JACKSONVILLE, Ala. -- Ashley Martin's knees were knocking as she ran on the football field. A swarm of butterflies fluttered in her stomach.
"I tried not to think about a bunch of people being there," Martin said. She even recited a little prayer.
With a brown ponytail peeking out her helmet, Martin booted a perfect point-after kick for Jacksonville State on Thursday to become the first woman to play - and score - in a Division I football game.
The crowd of more than 11,000 gave her a long standing ovation. Martin grinned widely as she trotted off the field to be greeted by her male teammates, who patted her on the head. Some hugged her later.
"Girls rule!" said a fan.
Martin, the second-string kicker, was 3-for-3 on PATs as the Division I-AA Gamecocks beat NAIA Cumberland 72-10. She signed autographs for more than a dozen girls and boys afterward.

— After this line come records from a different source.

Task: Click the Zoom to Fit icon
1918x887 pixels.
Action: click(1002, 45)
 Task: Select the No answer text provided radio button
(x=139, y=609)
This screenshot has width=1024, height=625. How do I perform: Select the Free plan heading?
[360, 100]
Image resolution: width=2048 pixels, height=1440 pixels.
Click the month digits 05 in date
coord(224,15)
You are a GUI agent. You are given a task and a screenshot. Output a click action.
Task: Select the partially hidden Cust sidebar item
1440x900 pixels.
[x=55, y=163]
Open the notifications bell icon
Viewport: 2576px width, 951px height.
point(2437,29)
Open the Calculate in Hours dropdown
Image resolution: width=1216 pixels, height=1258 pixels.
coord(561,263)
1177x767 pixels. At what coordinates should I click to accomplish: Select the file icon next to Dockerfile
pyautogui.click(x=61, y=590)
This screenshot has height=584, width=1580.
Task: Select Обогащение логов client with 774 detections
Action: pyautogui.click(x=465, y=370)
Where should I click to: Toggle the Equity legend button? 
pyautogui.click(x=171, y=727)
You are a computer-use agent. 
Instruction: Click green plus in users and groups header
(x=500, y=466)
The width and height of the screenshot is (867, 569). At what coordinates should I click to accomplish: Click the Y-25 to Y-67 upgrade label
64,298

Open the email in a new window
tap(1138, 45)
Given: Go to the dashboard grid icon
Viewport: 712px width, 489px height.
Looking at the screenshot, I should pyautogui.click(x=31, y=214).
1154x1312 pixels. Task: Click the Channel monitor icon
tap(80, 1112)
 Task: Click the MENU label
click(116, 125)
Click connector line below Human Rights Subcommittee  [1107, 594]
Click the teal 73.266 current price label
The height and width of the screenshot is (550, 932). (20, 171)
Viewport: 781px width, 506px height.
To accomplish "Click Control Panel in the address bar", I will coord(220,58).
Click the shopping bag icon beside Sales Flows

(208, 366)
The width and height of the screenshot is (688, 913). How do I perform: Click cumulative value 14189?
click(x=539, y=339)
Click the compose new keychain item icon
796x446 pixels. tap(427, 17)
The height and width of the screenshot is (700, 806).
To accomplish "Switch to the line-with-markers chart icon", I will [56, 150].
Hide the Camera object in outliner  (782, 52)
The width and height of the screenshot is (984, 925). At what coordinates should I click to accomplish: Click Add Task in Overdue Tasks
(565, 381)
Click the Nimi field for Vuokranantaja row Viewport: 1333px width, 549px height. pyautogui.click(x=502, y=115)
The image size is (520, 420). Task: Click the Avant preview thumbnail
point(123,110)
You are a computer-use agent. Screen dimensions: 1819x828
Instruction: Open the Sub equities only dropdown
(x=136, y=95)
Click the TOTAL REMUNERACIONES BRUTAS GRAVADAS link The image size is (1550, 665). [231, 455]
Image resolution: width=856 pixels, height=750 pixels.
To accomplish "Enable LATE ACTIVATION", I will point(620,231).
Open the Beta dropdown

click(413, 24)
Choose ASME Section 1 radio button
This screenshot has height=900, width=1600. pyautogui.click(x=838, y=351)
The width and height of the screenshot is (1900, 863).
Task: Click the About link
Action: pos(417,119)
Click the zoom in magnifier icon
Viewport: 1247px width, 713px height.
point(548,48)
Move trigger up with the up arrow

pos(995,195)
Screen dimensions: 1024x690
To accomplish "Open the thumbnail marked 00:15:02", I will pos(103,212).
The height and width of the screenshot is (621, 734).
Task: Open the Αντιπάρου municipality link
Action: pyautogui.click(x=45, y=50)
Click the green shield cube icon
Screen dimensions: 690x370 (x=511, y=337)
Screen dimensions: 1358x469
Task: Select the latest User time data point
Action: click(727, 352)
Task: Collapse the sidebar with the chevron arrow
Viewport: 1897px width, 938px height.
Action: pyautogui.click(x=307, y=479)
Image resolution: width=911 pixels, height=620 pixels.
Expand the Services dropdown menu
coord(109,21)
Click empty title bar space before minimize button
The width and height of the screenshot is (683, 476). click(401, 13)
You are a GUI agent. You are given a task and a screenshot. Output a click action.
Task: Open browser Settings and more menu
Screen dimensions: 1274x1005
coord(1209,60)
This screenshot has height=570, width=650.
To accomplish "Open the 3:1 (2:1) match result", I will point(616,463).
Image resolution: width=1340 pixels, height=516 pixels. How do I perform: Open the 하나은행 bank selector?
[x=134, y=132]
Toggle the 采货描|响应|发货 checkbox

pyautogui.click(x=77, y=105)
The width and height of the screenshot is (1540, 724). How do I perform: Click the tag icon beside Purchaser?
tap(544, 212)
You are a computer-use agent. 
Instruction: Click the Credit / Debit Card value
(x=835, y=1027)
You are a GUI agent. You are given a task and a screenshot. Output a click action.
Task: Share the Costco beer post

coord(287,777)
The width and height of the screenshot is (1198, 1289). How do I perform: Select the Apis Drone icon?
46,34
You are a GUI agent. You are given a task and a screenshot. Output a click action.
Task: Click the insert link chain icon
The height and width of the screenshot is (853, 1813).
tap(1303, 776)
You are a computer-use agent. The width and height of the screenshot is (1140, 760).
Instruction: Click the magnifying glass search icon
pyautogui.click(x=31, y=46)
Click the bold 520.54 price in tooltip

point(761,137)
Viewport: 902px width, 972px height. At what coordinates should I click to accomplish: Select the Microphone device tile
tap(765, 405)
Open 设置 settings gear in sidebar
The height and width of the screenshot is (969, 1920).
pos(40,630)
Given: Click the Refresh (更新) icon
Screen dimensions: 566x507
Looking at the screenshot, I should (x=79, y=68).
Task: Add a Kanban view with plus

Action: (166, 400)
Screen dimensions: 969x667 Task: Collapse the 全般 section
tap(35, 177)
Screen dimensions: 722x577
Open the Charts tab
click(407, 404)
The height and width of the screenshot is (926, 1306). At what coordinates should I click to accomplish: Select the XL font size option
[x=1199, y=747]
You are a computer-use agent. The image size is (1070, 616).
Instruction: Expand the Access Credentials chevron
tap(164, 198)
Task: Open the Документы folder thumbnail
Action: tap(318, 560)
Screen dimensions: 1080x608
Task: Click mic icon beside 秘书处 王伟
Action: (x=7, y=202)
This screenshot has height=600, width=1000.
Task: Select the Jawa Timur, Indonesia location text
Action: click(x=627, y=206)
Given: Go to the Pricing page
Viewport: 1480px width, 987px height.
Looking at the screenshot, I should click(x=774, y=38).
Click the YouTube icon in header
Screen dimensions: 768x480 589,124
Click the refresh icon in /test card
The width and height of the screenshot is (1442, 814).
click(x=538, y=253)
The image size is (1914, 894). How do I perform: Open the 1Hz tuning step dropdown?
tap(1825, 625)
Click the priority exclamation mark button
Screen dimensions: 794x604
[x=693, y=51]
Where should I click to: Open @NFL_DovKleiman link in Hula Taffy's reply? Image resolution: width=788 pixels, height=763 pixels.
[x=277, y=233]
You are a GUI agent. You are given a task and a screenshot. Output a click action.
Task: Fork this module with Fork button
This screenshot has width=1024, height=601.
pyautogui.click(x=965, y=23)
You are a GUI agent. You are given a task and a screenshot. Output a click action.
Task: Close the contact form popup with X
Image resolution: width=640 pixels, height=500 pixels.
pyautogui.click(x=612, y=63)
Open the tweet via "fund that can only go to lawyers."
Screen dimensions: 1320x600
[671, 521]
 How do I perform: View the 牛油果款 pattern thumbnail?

"I almost teared up at the end," said Wayne Martin, the kicker's father. He wore a white hat decorated with his daughter's number: 89.
Teammates chanted "Ashley, Ashley!" in the locker room as coach Jack Crowe presented her with the game ball. In fine football form, she said the rest of the team deserved all the credit.
"I didn't do a thing," said the 5-foot-11, 160-pound Martin. "All these guys put all the heart and hard work in it."
Martin is actually a two-sport star at Jacksonville, located about 1 1/2 hours northeast of Birmingham. She is on scholarship as the starting midfielder on Jacksonville State's women's soccer team.
"I've got a game (Friday)," said Martin, who also kicked for her high school football team in Sharpsburg, Ga.
Crowe said Martin's performance at the Division I level wasn't a gimmick or a one-time shot.
"If there's not a soccer conflict, she'll be in uniform," said Crowe. He asked Martin to join the football team after watching her during soccer practice and realizing he needed a backup to starter Steven Lee.
Martin, who didn't take a hit by the Cumberland defense, said she doesn't expect to open the doors to women in college football.
While the Feminist Majority Foundation called her record a victory "for all women in athletics," Martin said she was just happy to contribute to the team.
"Football is a guy's sport and I'm not sure this is the place for a girl," she said. Martin spoke with reporters in the team weight room as other players changed clothes and showered across a hall in the locker room.
The loss was the 18th straight for Cumberland, a school of 1,200 located in Lebanon, Tenn.
At least two other women have suited up in Division I games without playing, in 1995 and 1999.
The only woman to previously score in a college football game was Liz Heaston, who kicked two extra points for then-NAIA Williamette University in 1997.